Poseyó una segunda ganadería, figurando como titular su mujer, que había comprado a Francisco Rincón Cañizares. La divisa era amarilla, verde y blanca, lidiándose especialmente en festejos menores de la sierra gaditana salvo un lote de reses lidiadas en Pontevedra, en una corrida de rejones. Tres años después la vendió a José Gutiérrez Mora y Hermanos, de Sevilla. Aún tuvo un tercer hierro, en este caso anunciado con el nombre de “Castro Hernández Hermanos”, con divisa caña y verde, lidiando en Rota cuatro becerros en 1970.

Vista desde el mirador de Las Redes, residencia de verano de Miguel Castro.

LAS REDES.
Asimismo fue propietario de varias haciendas rústicas y de recreo,  destacando la magnífica finca, mirador sobre la bahía, dominando la parte central de la playa de Santa Catalina también llamada "de los curas",  lindante con la casa de ejercicios de los jesuitas, en la que  construyó una soberbia mansión, decorada con el lujo más refinado, que es actualmente la sede del Club Social de la urbanización Las Redes, con una parcela de aproximadamente 20.000 metros cuadrados..

FARÁNDULA.
Por la casa-palacio en el tiempo que la habitó esta familia desfilaron numerosos personajes.
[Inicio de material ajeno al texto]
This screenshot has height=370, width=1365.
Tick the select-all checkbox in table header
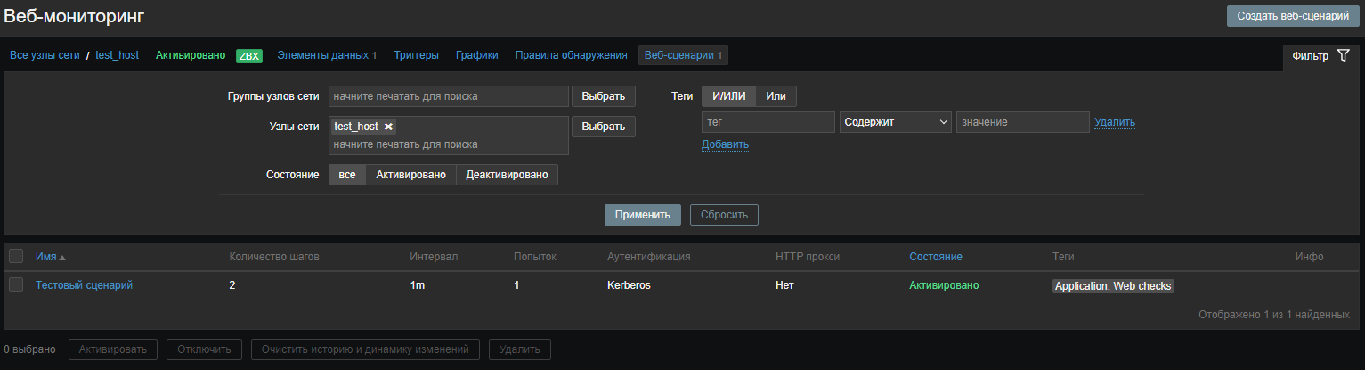tap(16, 257)
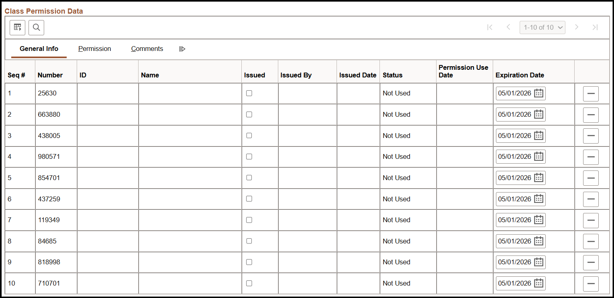Open the Comments tab
614x298 pixels.
(147, 49)
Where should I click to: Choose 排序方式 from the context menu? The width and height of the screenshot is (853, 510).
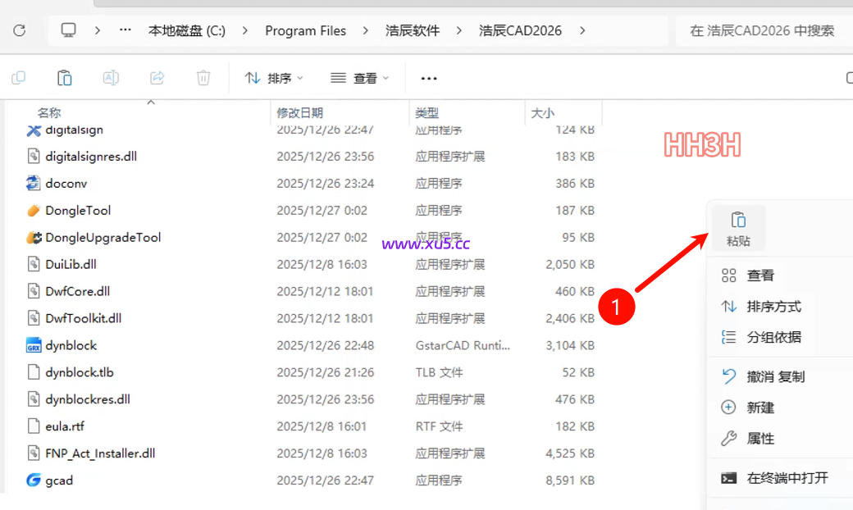[x=763, y=306]
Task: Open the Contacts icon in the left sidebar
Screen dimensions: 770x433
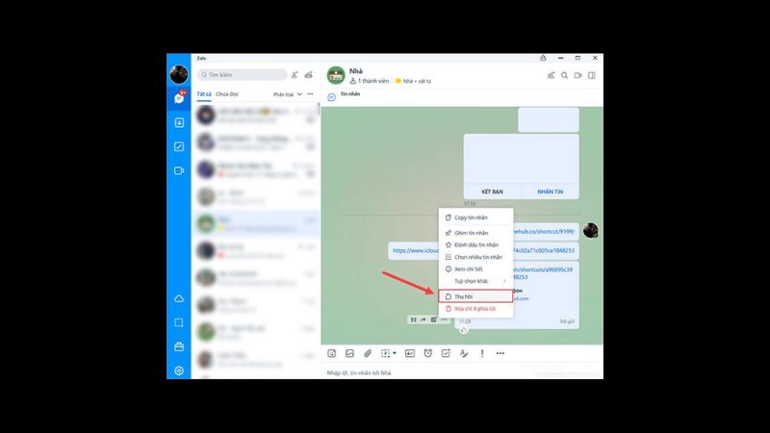Action: (x=179, y=123)
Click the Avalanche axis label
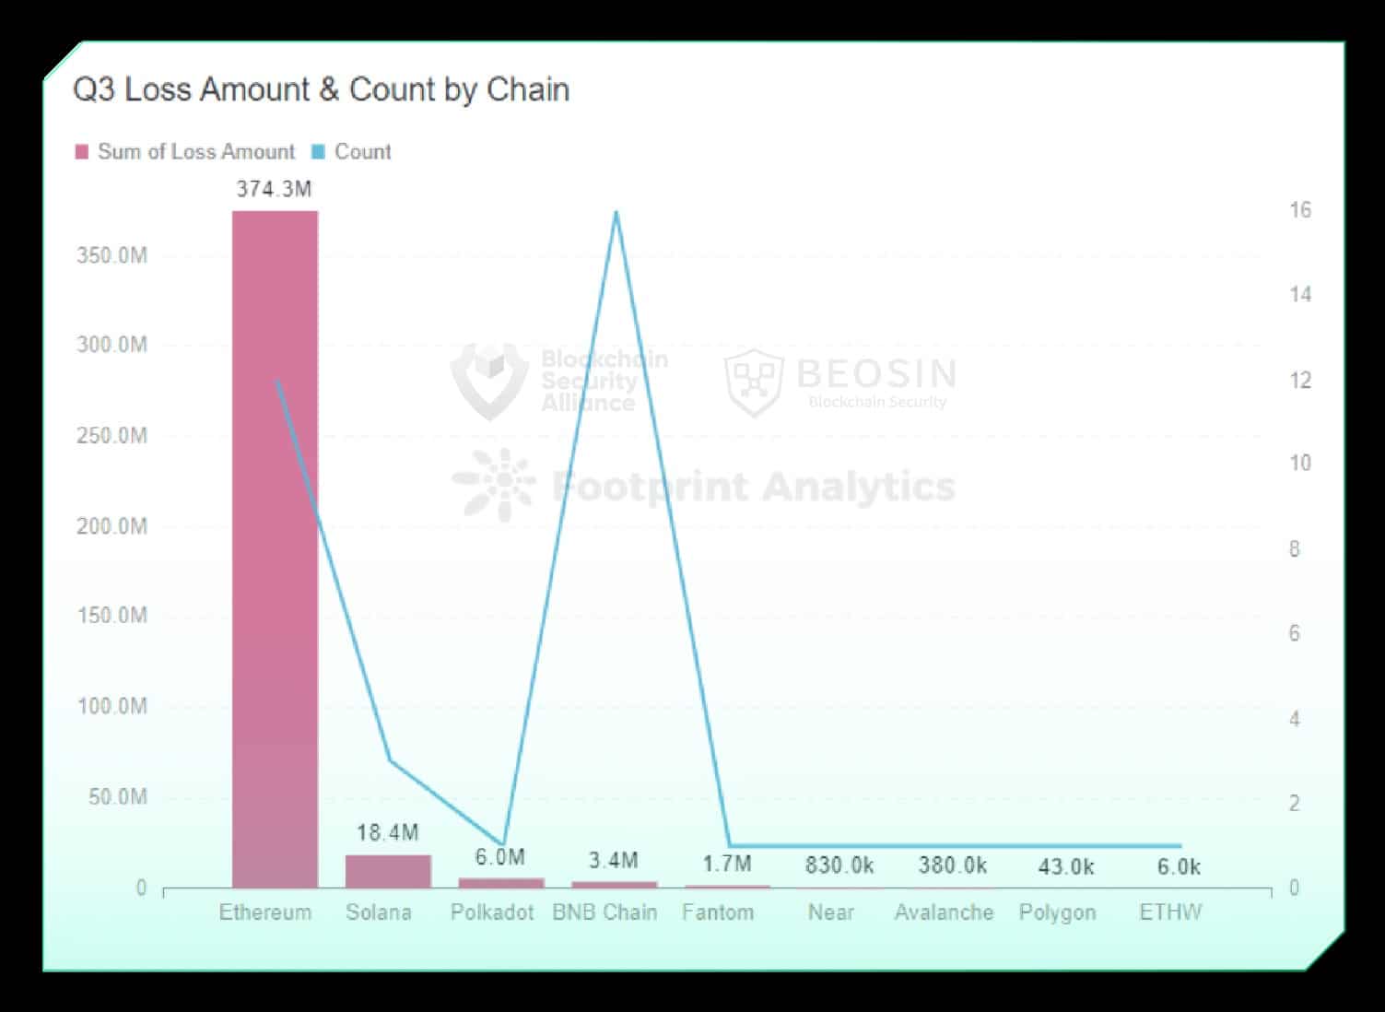Viewport: 1385px width, 1012px height. coord(944,912)
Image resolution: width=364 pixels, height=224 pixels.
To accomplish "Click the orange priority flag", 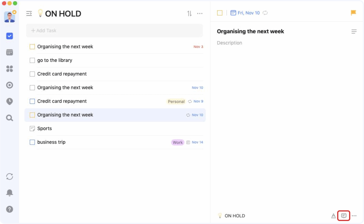I will pos(354,13).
Los mejores saeteros profesionales  cantaron desde su balcón a los pasos de la hermandad de la Misericordia; toreros míticos  en la historia de la tauromaquia como han sido Antonio Ordóñez, Luis Miguel Dominguín y El Cordobés estuvieron alojados como huéspedes de don Miguel.  Incluso doña Carmen Polo, la señora del Generalísimo Franco, el Jefe de Estado, estuvo una tarde,  en la década de los años cincuenta del siglo XX, merendando con la familia, acompañada de doña Isabel Merello, en cuya casa se alojaba, mientras los maridos realizaban jornadas de caza en la finca "El Pedroso".
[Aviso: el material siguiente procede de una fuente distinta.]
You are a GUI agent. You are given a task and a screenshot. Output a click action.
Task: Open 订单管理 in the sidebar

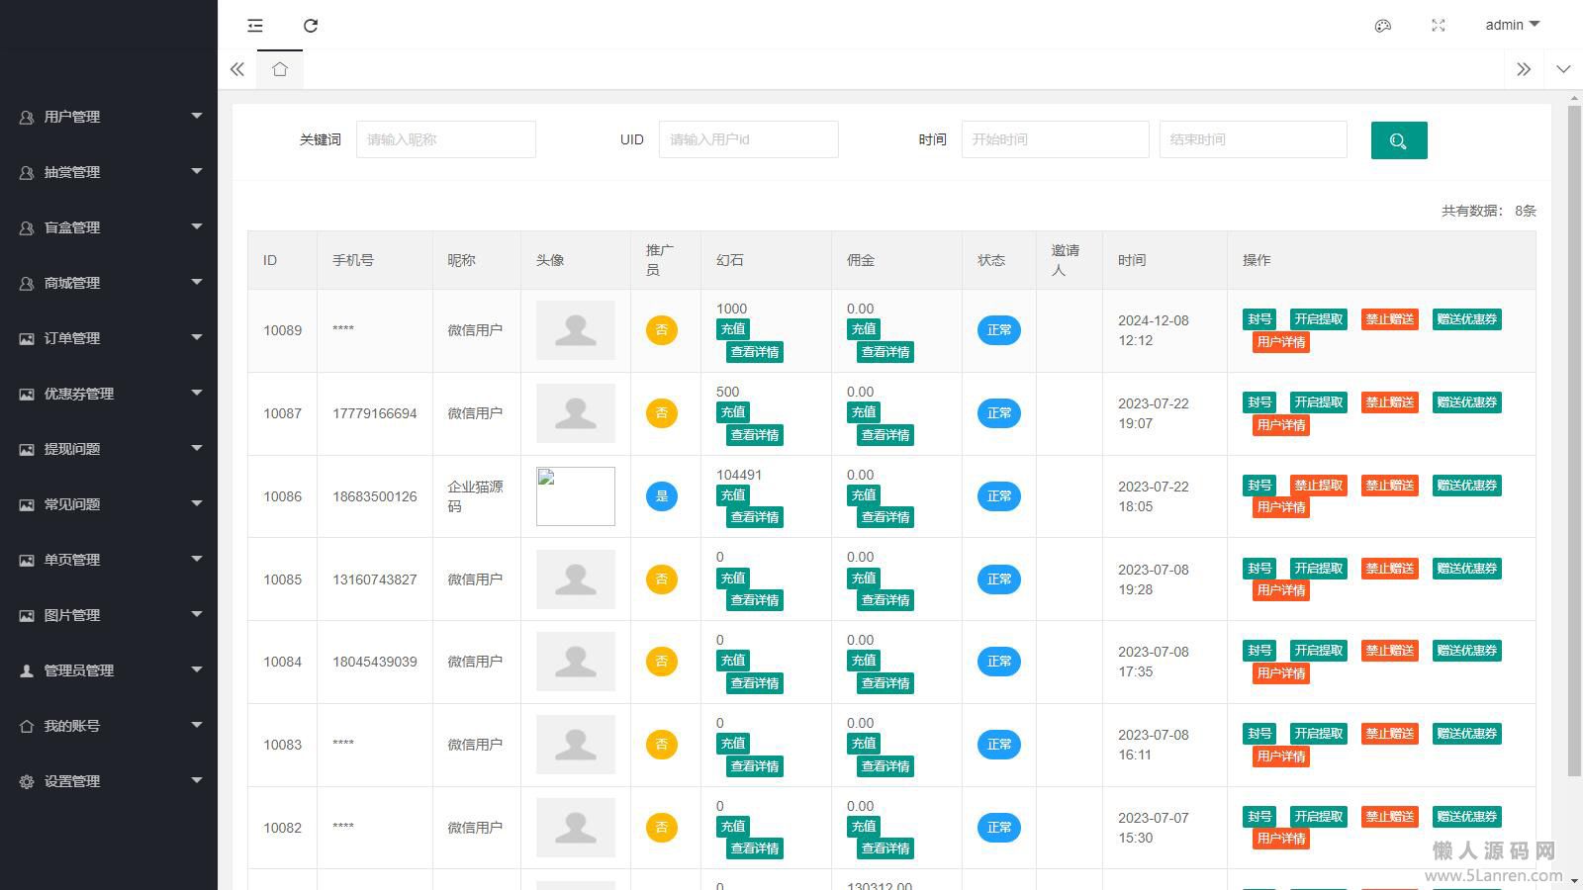click(x=109, y=338)
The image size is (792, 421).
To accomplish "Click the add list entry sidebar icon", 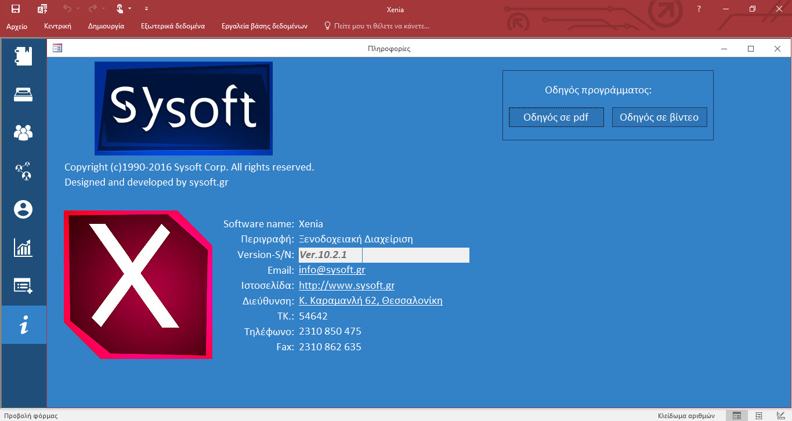I will point(23,286).
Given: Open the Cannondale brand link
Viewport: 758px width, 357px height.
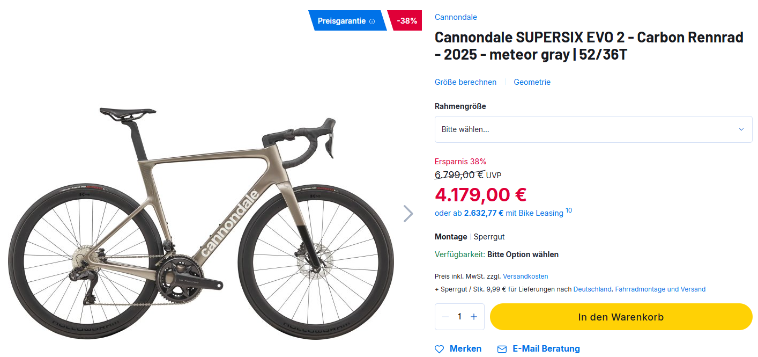Looking at the screenshot, I should coord(456,17).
El cuidado patio de la casa familiar en la calle Larga.

Podríamos decir que tuvo un esplendor fugaz, pero intenso, tanto en su trayectoria social y empresarial como humana, falleciendo en la casa-palacio, donde aún permanecieron algunos años más su viuda e hijos, cerrándose con ellos un ciclo vital, y dando comienzo otro con la segregación en apartamentos de la que fue Casa Palacio de Oneto.  Tiene una barriada puesta a su nombre: Alcalde Miguel Castro Merello. (Texto: Antonio Gutiérrez Ruiz. A.C. Puertoguía).

De izquierda a derecha, agachados, Manuel Ramos Añino ‘Arena’; José Ortega ‘Pepe el Bombero’; Remigio Andújar de la Rosa, Pepe Ortega, Ramón Arana, Antonio Letrán, Fernando Guilloto y Mariano de Iberconta.

Fila del centro, de izquierda a derecha, Eduardo Brea, Hortensia Renedo Varela, Antonio Ramírez ‘Peana’, Antonio Guerrero Aldana ‘Enero’, Asunción Poullet, Miguel Baena, José Blandino concejal de Aguas que luego sería el vicepresidente fundador de APEMSA; Francisco Lara Izquierdo, quien fuera jefe del negociado de Aguas en su etapa municipal, antes de ser empresa pública.

Fila de atrás, de izquierda a derecha: Chacón (cobrador); Antonio Campos, José María Delgado, Juan José Campos Guereta-León actual director gerente de APEMSA  y Juan García. La fotografía es de mediados de la década de los ochenta del siglo pasado. /Foto: Colección Antonio Ramírez ‘Peana’.